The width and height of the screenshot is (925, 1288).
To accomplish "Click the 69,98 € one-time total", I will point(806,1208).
--------------------
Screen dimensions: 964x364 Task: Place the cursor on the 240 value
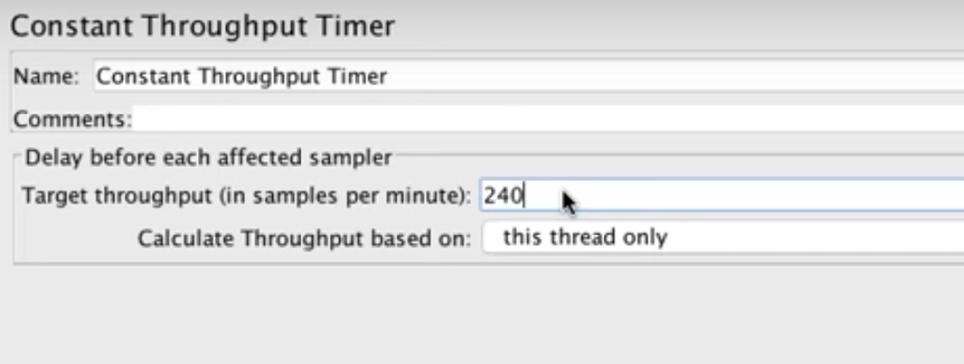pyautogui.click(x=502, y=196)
--------------------
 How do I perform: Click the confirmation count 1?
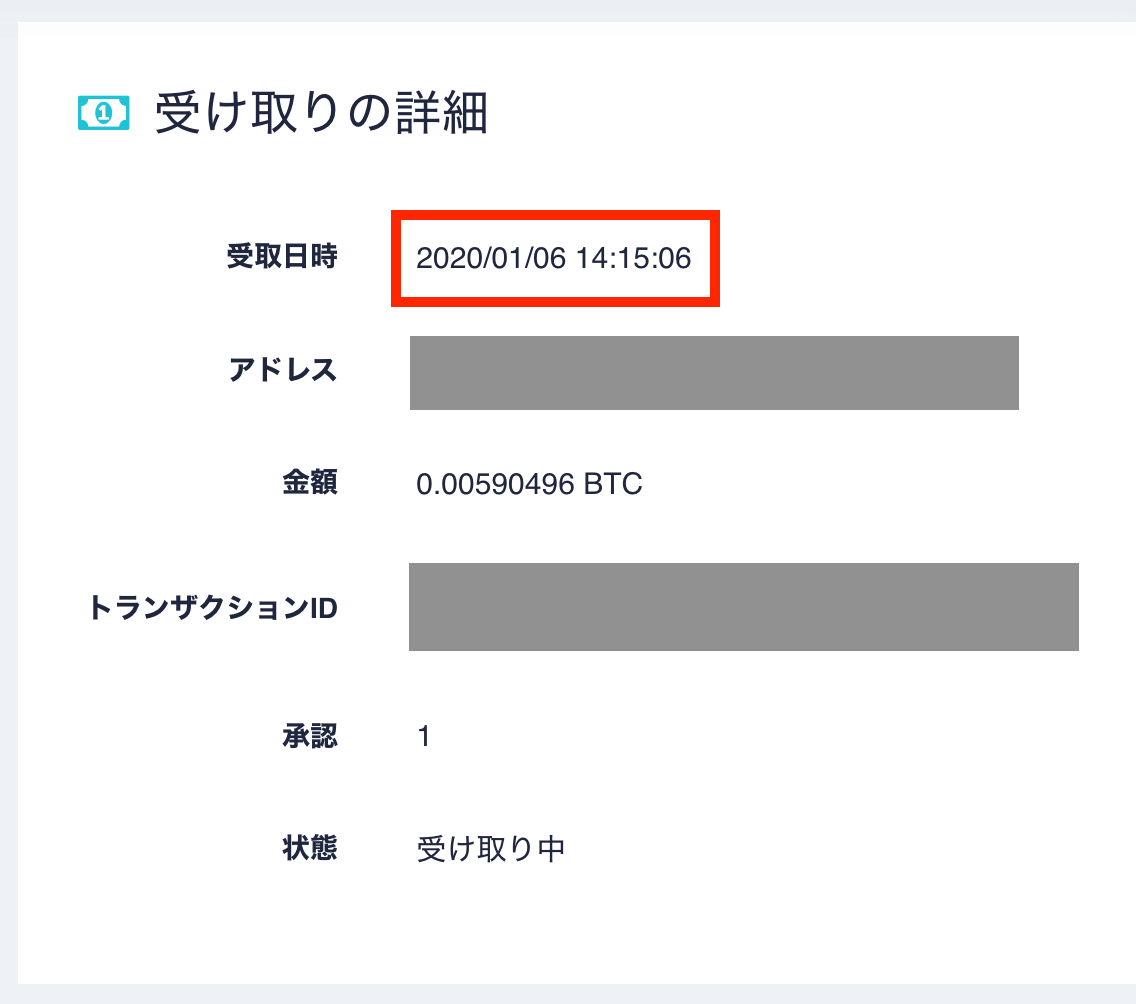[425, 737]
--------------------
_The problem:_ Rewrite the listing lines between the line holding "The width and" and the line holding "I will point(806,1208).", inclusive, requests included, and return only those lines. Multiply each coordinate in the answers by 0.8 and round to the nearest whole number, with halves rounded up, leaving all other numbers unchanged.

_Output of the exercise:_
The width and height of the screenshot is (925, 1288).
To accomplish "Click the 69,98 € one-time total", I will point(645,966).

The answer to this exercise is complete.